> _Action item_: Output the line containing "You are a computer-use" and each line after it through the end of the data, exactly as written, with pictures left out.

> _Data section_:
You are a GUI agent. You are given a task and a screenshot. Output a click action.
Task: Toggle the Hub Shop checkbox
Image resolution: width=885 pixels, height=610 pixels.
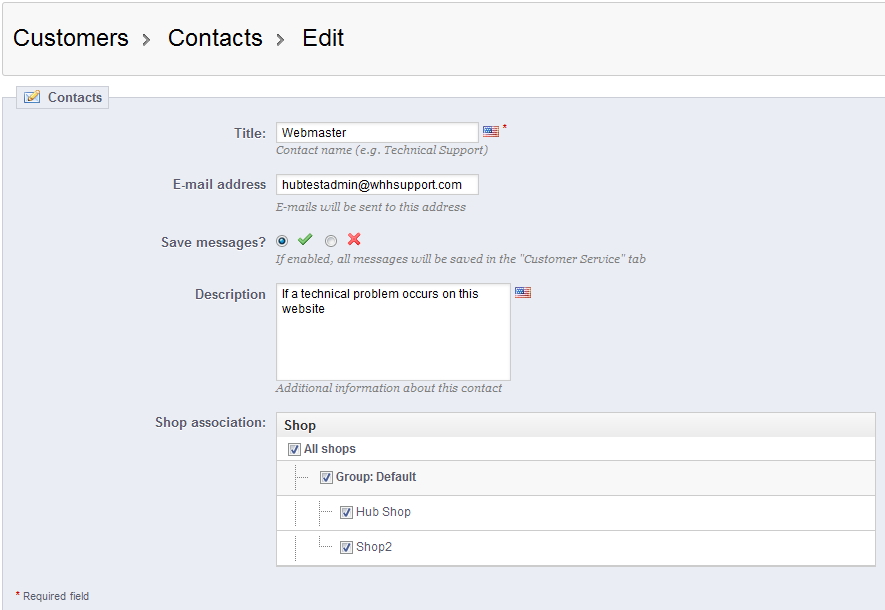346,512
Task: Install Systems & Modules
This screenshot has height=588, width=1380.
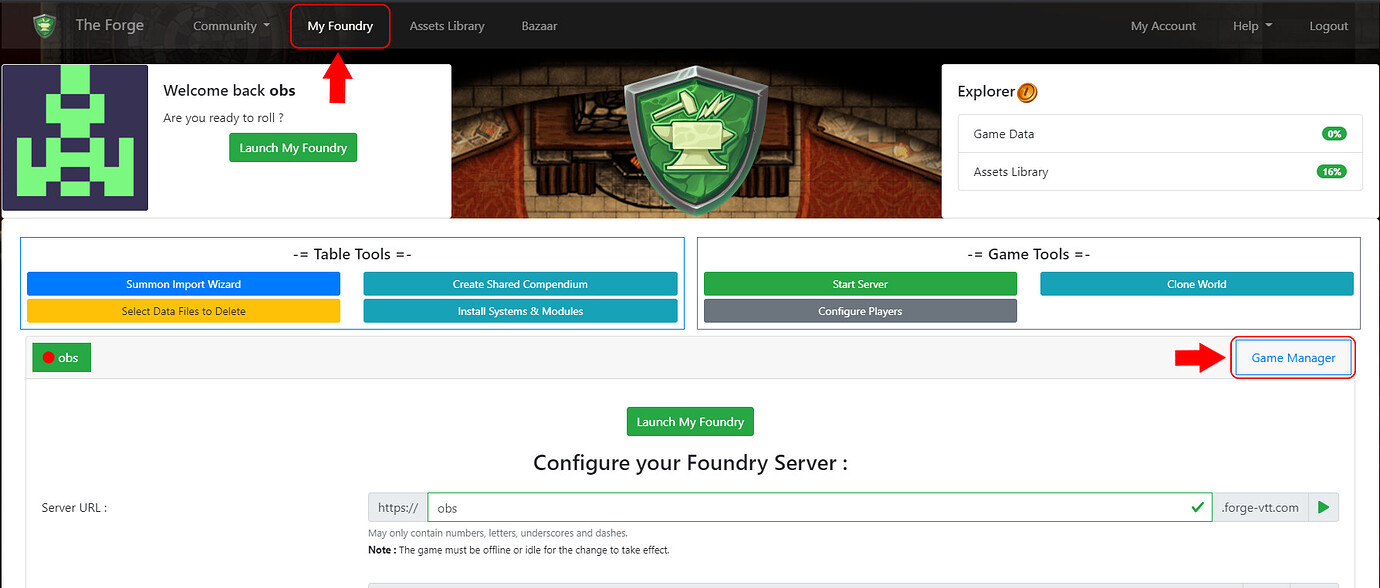Action: 520,310
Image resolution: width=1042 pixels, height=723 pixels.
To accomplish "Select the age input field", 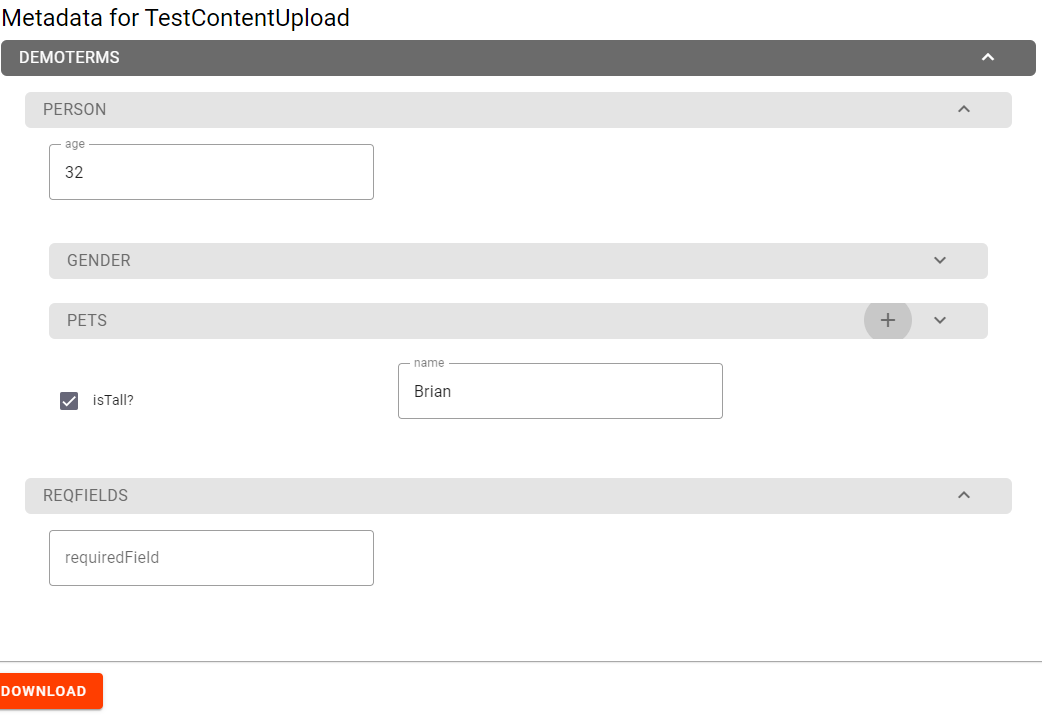I will [211, 172].
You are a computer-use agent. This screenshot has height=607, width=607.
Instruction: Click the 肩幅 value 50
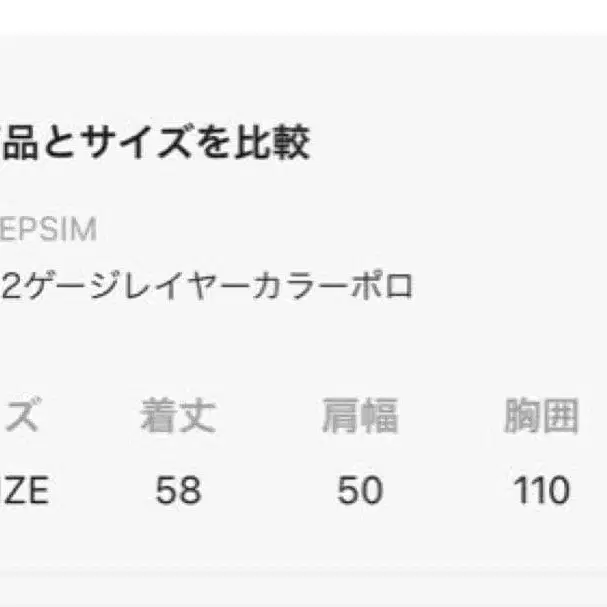point(359,490)
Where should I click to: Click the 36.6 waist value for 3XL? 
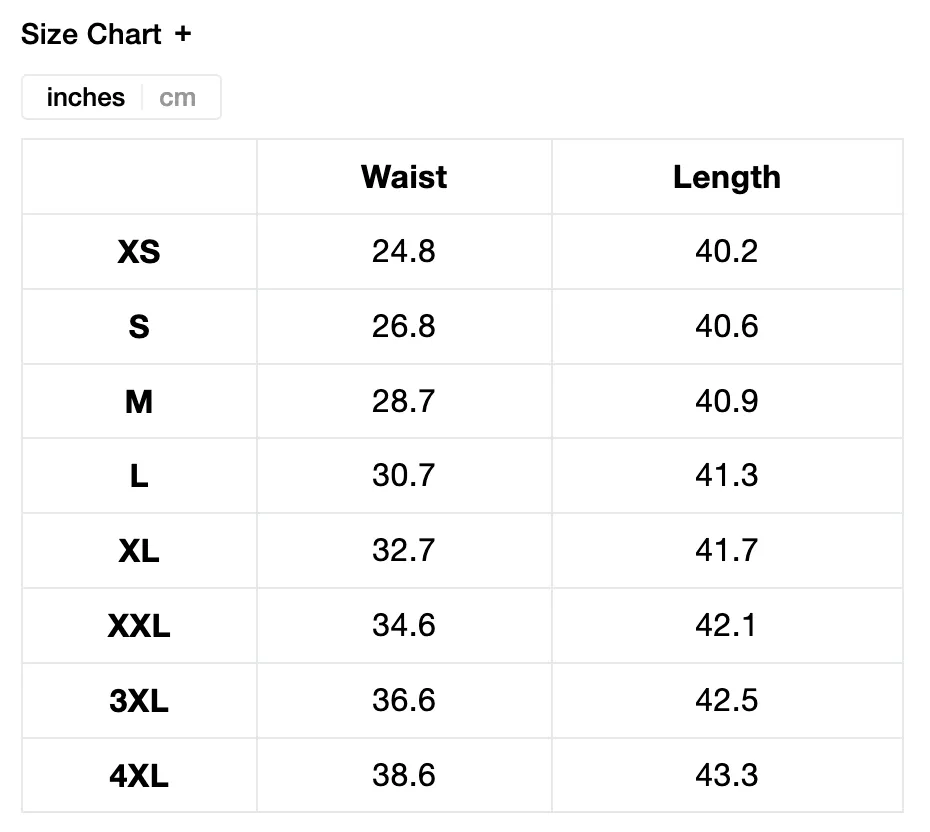tap(404, 700)
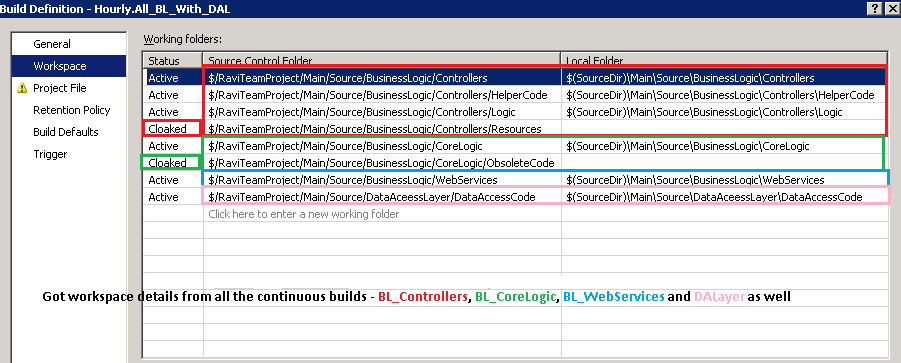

> _Result below_:
You are a computer-use agent. This screenshot has height=607, width=607.
Instruction: Click the 肩幅 value 50
point(359,490)
Where should I click to: Click the 36.6 waist value for 3XL? 
tap(404, 700)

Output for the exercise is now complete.